Они были как дети, играющие в новую игру. С горящими глазами, возбужденные, радостные от необычности затеянного и желания творить благо. Люди, как правило, рождаются добрыми, а потом жизнь, обстоятельства и другие люди загоняют доброту глубоко внутрь, и она сидит там, как в тюрьме, а они тем временем творят непотребное…

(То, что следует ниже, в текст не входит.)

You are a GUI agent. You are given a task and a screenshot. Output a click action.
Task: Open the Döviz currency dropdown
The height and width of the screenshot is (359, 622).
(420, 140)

Глеб не принимал участия в обсуждении планов спасения, сидел в стороне, рассеянно смотрел в сад. Он даже не слышал, о чем они говорили. Чувство близких перемен, охватившее его пару дней назад, исчезло напрочь, сменившись апатией. Он уже жалел, что вернулся. Начинать с нуля в его возрасте несолидно, а в Берлине хоть ребята знакомые и всегда взяли бы обратно. Потянуло домой, время собирать камни, ностальгия, тоска по родине… И что в итоге?

Ляля Бо наклонилась к нему, коснулась губами щеки:

– Что с тобой, Глебушка? Привидения достали? Ушел бы ты отсюда, право слово!